In the data below, find the line containing "Screenshot is 999x2576.", then set down that line and every later line up to and including the line containing "open magazine (52, 1964)", exactly.

(Stored data entries)
• • •

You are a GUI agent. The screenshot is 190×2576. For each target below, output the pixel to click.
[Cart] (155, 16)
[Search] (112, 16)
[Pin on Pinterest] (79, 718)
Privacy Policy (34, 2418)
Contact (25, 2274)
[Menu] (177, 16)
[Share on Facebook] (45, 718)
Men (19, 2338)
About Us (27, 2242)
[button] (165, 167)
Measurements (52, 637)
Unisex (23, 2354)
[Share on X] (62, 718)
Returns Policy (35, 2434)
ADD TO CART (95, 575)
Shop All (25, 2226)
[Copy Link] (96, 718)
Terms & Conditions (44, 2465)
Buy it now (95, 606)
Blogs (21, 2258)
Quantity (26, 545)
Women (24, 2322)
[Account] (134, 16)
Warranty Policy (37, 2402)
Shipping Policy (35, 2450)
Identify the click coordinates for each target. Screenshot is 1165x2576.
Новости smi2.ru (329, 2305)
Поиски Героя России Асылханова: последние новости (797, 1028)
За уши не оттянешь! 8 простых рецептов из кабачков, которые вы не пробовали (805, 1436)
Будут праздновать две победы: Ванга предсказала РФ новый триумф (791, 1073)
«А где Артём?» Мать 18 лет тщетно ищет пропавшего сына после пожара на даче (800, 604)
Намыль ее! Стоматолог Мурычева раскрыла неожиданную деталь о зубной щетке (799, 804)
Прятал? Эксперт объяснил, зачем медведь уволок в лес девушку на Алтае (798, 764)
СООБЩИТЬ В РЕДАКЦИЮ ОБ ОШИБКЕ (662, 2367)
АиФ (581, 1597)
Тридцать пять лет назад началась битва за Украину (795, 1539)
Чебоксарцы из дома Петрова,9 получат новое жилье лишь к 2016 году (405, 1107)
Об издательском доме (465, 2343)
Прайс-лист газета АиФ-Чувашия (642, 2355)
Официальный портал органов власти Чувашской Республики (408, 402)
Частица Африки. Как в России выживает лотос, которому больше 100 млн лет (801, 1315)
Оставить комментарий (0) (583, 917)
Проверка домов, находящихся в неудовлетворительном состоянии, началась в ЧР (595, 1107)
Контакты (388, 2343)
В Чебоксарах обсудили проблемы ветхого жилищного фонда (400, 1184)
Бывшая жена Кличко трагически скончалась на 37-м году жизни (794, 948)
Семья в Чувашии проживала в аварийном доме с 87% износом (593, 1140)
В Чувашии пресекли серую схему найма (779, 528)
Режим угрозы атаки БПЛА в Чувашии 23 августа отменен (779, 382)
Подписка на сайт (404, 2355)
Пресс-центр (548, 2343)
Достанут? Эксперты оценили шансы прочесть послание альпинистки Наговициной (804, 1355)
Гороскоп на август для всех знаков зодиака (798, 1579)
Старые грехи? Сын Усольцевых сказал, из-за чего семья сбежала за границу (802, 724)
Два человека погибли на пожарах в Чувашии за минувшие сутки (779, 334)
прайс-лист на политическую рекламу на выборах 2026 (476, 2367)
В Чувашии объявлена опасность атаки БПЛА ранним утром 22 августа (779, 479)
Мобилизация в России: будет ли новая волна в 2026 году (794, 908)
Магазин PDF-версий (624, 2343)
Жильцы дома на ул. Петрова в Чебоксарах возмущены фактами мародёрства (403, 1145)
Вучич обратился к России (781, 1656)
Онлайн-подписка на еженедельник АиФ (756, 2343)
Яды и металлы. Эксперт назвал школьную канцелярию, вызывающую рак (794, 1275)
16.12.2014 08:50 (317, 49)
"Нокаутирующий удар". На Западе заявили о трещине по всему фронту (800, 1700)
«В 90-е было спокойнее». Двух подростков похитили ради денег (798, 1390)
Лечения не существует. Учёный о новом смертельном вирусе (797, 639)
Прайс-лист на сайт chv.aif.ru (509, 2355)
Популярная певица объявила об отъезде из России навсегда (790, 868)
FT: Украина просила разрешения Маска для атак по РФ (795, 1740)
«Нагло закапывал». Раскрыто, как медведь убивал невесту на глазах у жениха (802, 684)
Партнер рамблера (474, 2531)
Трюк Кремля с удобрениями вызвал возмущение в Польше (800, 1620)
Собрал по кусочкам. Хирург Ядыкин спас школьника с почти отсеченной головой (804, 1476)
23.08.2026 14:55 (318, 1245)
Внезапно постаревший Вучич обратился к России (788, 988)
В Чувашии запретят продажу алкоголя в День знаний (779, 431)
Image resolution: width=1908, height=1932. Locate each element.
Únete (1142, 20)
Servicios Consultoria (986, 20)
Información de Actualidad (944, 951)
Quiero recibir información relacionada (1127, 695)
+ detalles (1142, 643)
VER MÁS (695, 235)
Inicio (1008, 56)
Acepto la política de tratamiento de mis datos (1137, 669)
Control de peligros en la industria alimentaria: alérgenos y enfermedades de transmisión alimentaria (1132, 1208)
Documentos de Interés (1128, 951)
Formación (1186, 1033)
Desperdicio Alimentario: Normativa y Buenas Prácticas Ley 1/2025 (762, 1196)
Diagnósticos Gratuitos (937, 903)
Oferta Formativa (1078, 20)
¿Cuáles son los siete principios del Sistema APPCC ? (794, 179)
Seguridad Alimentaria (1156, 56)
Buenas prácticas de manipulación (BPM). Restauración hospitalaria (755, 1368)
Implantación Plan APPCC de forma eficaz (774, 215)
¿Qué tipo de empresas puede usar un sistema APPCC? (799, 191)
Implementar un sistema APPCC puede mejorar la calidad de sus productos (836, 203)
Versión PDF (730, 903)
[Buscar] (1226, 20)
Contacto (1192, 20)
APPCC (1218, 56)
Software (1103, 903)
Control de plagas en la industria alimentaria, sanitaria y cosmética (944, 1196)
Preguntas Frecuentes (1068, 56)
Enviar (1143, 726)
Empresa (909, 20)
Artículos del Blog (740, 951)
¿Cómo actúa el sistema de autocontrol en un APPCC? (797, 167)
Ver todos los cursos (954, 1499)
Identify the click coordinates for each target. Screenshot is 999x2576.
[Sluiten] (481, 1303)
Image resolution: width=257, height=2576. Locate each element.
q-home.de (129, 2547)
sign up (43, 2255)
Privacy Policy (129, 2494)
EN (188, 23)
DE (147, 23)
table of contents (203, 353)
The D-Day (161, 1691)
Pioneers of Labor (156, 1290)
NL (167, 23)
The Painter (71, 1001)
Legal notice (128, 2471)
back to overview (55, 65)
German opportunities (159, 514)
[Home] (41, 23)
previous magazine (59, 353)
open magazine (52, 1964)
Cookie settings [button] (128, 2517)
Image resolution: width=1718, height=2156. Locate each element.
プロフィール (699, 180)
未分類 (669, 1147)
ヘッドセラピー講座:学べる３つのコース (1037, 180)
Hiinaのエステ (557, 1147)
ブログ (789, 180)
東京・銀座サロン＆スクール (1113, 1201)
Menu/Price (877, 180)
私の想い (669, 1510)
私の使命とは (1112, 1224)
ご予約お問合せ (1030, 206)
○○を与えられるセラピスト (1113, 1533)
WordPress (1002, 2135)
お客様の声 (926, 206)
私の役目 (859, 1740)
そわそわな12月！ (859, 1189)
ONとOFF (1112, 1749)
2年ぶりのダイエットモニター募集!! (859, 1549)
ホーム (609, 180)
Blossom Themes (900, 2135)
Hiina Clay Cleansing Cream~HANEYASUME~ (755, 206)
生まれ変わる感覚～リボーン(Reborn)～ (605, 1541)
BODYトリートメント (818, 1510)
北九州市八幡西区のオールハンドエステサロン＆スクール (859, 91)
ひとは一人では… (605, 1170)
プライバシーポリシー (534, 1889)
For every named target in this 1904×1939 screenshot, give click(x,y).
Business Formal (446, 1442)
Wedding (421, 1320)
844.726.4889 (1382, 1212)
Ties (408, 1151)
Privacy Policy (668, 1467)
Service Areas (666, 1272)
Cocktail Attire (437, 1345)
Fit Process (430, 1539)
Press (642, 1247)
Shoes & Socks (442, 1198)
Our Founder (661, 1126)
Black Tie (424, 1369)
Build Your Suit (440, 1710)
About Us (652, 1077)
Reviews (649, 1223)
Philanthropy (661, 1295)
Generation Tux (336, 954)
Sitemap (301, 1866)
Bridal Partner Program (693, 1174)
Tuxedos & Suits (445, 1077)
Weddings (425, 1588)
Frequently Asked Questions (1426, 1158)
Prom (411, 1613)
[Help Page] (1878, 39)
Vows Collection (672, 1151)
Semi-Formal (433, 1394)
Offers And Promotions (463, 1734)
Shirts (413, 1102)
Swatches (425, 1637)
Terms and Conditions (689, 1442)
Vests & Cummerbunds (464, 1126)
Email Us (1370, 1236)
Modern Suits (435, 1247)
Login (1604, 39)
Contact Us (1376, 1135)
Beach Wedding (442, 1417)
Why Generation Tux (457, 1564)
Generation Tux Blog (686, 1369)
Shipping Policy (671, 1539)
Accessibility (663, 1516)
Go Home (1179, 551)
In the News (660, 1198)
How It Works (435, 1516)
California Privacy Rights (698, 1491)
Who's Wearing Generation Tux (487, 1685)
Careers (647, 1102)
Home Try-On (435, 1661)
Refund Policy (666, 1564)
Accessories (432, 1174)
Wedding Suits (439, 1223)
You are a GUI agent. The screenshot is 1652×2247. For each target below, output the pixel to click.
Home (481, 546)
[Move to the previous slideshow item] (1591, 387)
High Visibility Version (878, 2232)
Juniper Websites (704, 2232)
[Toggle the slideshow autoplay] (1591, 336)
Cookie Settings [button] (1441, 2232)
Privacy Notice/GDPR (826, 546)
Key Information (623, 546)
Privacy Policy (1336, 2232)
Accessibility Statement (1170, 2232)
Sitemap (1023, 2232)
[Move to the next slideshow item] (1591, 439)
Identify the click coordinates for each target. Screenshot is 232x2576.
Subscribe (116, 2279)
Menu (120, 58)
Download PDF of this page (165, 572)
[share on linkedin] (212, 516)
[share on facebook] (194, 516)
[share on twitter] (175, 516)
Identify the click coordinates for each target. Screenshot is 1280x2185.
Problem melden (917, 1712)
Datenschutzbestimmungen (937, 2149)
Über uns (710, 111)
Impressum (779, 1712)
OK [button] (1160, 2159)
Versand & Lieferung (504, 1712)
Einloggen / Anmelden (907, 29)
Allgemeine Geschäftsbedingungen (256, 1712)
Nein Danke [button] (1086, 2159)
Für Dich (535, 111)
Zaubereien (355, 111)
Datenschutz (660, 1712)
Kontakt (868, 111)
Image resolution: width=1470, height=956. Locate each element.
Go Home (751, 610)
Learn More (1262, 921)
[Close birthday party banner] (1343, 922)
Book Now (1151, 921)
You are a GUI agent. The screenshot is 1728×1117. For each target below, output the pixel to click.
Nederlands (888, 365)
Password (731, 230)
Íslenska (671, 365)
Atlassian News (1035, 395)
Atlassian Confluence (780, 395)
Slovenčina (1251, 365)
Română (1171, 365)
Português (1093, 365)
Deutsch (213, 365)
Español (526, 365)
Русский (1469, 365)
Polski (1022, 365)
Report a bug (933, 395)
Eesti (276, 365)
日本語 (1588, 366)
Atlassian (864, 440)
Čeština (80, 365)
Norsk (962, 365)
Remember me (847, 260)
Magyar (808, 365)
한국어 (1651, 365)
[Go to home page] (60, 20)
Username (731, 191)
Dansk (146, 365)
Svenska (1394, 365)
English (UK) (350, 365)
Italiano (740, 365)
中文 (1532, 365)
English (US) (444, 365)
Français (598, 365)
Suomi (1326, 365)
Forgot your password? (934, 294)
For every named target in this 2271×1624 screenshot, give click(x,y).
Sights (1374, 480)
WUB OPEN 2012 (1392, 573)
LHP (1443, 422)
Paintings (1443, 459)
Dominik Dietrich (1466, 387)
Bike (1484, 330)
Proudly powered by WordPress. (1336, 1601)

• • •

▶ _RESPONSE AREA_
Identify the click coordinates for each target. Screenshot is 999x2576.
[Sluiten] (481, 1303)
Image resolution: width=257, height=2576. Locate each element.
q-home.de (129, 2547)
sign up (43, 2255)
Privacy Policy (129, 2494)
EN (188, 23)
DE (147, 23)
table of contents (203, 353)
The D-Day (161, 1691)
Pioneers of Labor (156, 1290)
NL (167, 23)
The Painter (71, 1001)
Legal notice (128, 2471)
back to overview (55, 65)
German opportunities (159, 514)
[Home] (41, 23)
previous magazine (59, 353)
open magazine (52, 1964)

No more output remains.